Selenium can be toxic to aquatic life at very low concentrations, even though it is an essential element to many organisms. Selenium-laden agricultural drainwater in the Imperial Valley of California may be affecting the survival of endangered desert pupfish, which inhabit the waters of that region. It is becoming increasingly important to ensure an appropriate balance between selenium deficiency and toxicity when developing new water quality criteria for the protection of aquatic life. Because the bioavailability and toxicity of selenium are dependant on its chemical forms, the primary goal of this dissertation research was to develop methods for routine speciation analysis of selenium in tissues, which has been identified as a critical data need in the derivation and interpretation of selenium residues in fish and waterfowl.

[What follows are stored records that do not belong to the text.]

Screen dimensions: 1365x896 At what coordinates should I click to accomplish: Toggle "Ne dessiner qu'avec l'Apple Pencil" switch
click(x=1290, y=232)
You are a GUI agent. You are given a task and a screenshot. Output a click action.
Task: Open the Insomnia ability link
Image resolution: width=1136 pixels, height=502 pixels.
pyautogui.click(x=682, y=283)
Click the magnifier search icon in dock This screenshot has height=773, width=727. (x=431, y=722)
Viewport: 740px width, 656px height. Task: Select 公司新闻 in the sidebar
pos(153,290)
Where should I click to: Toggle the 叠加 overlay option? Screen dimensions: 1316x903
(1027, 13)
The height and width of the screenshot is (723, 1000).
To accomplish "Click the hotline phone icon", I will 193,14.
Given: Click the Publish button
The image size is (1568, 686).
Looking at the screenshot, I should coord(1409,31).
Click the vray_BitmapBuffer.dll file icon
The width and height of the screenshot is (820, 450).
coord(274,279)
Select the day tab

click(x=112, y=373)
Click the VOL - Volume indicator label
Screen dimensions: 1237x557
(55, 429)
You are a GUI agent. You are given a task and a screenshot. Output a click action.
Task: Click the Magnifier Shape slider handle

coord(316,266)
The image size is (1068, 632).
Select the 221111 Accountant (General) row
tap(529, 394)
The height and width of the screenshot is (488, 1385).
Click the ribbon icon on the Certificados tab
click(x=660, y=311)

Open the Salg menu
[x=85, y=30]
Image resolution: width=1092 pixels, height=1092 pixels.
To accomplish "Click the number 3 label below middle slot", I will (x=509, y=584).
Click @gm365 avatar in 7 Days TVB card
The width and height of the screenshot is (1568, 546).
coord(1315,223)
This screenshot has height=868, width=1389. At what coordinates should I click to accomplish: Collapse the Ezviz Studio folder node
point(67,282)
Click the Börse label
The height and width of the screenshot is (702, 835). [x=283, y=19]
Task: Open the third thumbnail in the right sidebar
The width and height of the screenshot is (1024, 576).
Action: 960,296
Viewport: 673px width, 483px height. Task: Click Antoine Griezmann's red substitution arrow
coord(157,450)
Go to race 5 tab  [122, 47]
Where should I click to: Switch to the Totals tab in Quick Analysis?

Initial experiments were conducted to optimize the selenium determination for dynamic reaction cell (DRC) ICP-MS using methane as the reaction gas. In the DRC mode, the Ar-Ar background signals could be reduced greatly but at the price of a large loss of net selenium signal intensities. Overall, the results were less satisfactory than expected and the added complexity for the DRC mode seemed unwarranted. Therefore, a method for total selenium using on-line stable isotope dilution analysis with conventional ICP-MS (SIDA-ICP-MS) was developed. Masses at 77, 78, 79, 81, and 82 were monitored and quantitation of Se was determined based on both ⁷⁸Se and ⁸²Se. SIDA-ICP-MS was successfully applied to the determination of total selenium in biological materials, such as selenized yeasts, certified reference materials, lab-cultured oligochaetes and desert pupfish.

Although cation-exchange chromatography separation proved to be feasible, separation and quantitation of seleno-amino acids was best accomplished by ion-pairing reversed-phase liquid chromatography (RPLC). For either separation method, ICP-MS detection at mass 82 using the standard mode produced good results. The efficiencies of different extraction methods were evaluated and the chromatographic conditions were investigated using selenomethionine-dosed samples and a reference yeast certified for selenomethionine content. It was found that methanesulfonic acidic hydrolysis demonstrated a higher extraction efficiency of selenomethionine than enzymatic digestion. Selenomethionine (SeMet) was the only significant Se-containing species detected in the biological samples that were examined.